Le Corbusier claimed that all the great buildings could be reconstructed from their plans. (He was thinking mostly of his own buildings, but he often used a few classic Greek temples for examples.) You can ascertain the proportioning system that the architects were employing, and so you can figure out the height of the spaces from the plan. You know the materials from the footprint (a block of marble looks like this, a steel column is like that), and you know how how much weight a specific material can hold so you can start to figure out what sort of loads were carried by this plan. He might have been exaggerating to make a point, but his point was that if the design was very honest, the volumes (and therefore the building itself) would be contained in information in the plan.

That seeems correct, appropriate, and a good goal for a building's design.

So we start from the plan. We usually already have some sectional ideas, some ideas about space, spatial vignettes we are interested in, and ideas about the programmatic requirements of the building, but the plan is where we start putting our ideas together, connecting them.

Frank Lloyd Wright felt that the site was where the inspiration lay, so he started by first looking at sections through the site and features of the site that were in plan. We saw a sketch for the last Wright house that he was involved in (just before his death) when we were at the Wright archives in Scottsdale. It was a topographical map and he had just sketched some circles with a soft pencil in loopy configurations following a ridge that was apparent in the topography. So that was where he started: soft shapes (circles) march in plan along a topographical feature (ridge) on the site. He took ill the next day and died in a week or so, but his disciples faithfully followed that little sketch and created another Wright house.

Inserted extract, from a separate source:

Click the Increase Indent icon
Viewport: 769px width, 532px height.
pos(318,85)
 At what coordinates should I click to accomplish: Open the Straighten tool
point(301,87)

Back to the plan: so if you are looking at the plan, and you start laying down some ideas about the sequence of spaces (our own obsession is often connected to sequence and rhythm), where do you start? Mies liked a grid. Corbusier liked some orthogonal lines that he called regulating lines: often a grid, but often an irregular one with a rhythm like a-b-a-b-c (Mies was stricter about his grids: a-a-a-a-a).

Usually, the site is more interesting than simply an orthogonal grid. The movement of the sun is of particular importance to us (it is the light that creates the experience of the forms built), and so are the relation of prominent landmarks to the site. So, for instance, the Strip is twenty-eight degrees east of north from the Slammer's site. Coincidentally (or perhaps not) the original house was oriented in that direction. So the rest of The Slammer meanders south (to get away from the road, to watch the mountains, to form the courtyard) and while it does so, it steps through those twenty-eight degrees back towards the north south grid (important to the site because it is how the Vegas basin has been etched by the BLM), making a set of seven degree steps. Those same steps allow the building to bend a little this way and that to make the courtyard both a little more intimate and a little more animated than it would be otherwise, and to present a little more imposing face to visitors (a little more aggressive stance in plan). Because that set of rotations starts to affect the cubic volumes we were creating for the programmatic spaces of the house, the house has some more drama, some more movement, than it would otherwise.

The idea which informs those design decisions is a generating geometry. If you saw some of the earliest drawings for the Slammer you would see idealized plans of the courtyard and driveway, sweeping arcs of circles that represented "public" and "private" faces (experiences) of the building. As the generating geometry is added to the mix, and starts to be expressed in the built form, it works off these ideals and that tension creates some of the drama that you feel at The Slammer and in our other work.